- WORK REQUEST
Output everything in the listing exactly, with no line missing.

- SOURCE MATERIAL
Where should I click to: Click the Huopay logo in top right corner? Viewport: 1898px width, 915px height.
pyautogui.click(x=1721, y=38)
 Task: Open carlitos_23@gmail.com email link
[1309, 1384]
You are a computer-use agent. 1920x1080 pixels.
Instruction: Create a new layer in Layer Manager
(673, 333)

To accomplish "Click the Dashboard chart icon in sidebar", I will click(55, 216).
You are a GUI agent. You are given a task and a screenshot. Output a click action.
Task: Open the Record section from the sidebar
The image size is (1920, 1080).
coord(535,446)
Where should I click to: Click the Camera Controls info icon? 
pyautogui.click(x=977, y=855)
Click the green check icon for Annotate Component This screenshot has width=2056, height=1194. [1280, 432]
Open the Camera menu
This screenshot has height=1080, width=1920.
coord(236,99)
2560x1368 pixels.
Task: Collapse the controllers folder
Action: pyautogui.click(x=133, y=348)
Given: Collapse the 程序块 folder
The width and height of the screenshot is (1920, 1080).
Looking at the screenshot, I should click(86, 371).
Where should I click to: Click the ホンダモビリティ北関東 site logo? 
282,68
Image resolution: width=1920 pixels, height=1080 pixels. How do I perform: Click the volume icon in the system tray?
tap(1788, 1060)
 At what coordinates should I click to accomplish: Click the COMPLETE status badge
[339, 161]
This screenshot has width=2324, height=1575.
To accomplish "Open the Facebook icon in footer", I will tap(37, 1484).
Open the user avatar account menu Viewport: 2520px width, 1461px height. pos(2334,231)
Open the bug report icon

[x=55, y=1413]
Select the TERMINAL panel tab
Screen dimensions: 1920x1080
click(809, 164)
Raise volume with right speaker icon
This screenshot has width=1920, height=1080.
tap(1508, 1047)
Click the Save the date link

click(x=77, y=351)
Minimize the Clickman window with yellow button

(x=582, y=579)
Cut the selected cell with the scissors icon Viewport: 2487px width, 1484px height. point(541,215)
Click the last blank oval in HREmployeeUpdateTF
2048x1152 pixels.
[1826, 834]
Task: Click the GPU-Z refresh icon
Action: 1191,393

- RESPONSE AREA
Where should I click to: Click the Huopay logo in top right corner? Viewport: 1898px width, 915px height.
pyautogui.click(x=1721, y=38)
 Task: Open carlitos_23@gmail.com email link
[1309, 1384]
You are a computer-use agent. 1920x1080 pixels.
Instruction: Create a new layer in Layer Manager
(673, 333)

To accomplish "Click the Dashboard chart icon in sidebar", I will click(55, 216).
You are a GUI agent. You are given a task and a screenshot. Output a click action.
Task: Open the Record section from the sidebar
The image size is (1920, 1080).
coord(535,446)
Where should I click to: Click the Camera Controls info icon? 
pyautogui.click(x=977, y=855)
Click the green check icon for Annotate Component This screenshot has width=2056, height=1194. [1280, 432]
Open the Camera menu
This screenshot has height=1080, width=1920.
coord(236,99)
2560x1368 pixels.
Task: Collapse the controllers folder
Action: pyautogui.click(x=133, y=348)
Given: Collapse the 程序块 folder
The width and height of the screenshot is (1920, 1080).
Looking at the screenshot, I should click(86, 371).
Where should I click to: Click the ホンダモビリティ北関東 site logo? 
282,68
Image resolution: width=1920 pixels, height=1080 pixels. How do I perform: Click the volume icon in the system tray?
tap(1788, 1060)
 At what coordinates should I click to accomplish: Click the COMPLETE status badge
[339, 161]
This screenshot has width=2324, height=1575.
To accomplish "Open the Facebook icon in footer", I will tap(37, 1484).
Open the user avatar account menu Viewport: 2520px width, 1461px height. pos(2334,231)
Open the bug report icon

[x=55, y=1413]
Select the TERMINAL panel tab
Screen dimensions: 1920x1080
click(809, 164)
Raise volume with right speaker icon
This screenshot has width=1920, height=1080.
tap(1508, 1047)
Click the Save the date link

click(x=77, y=351)
Minimize the Clickman window with yellow button

(x=582, y=579)
Cut the selected cell with the scissors icon Viewport: 2487px width, 1484px height. point(541,215)
Click the last blank oval in HREmployeeUpdateTF
2048x1152 pixels.
[1826, 834]
Task: Click the GPU-Z refresh icon
Action: 1191,393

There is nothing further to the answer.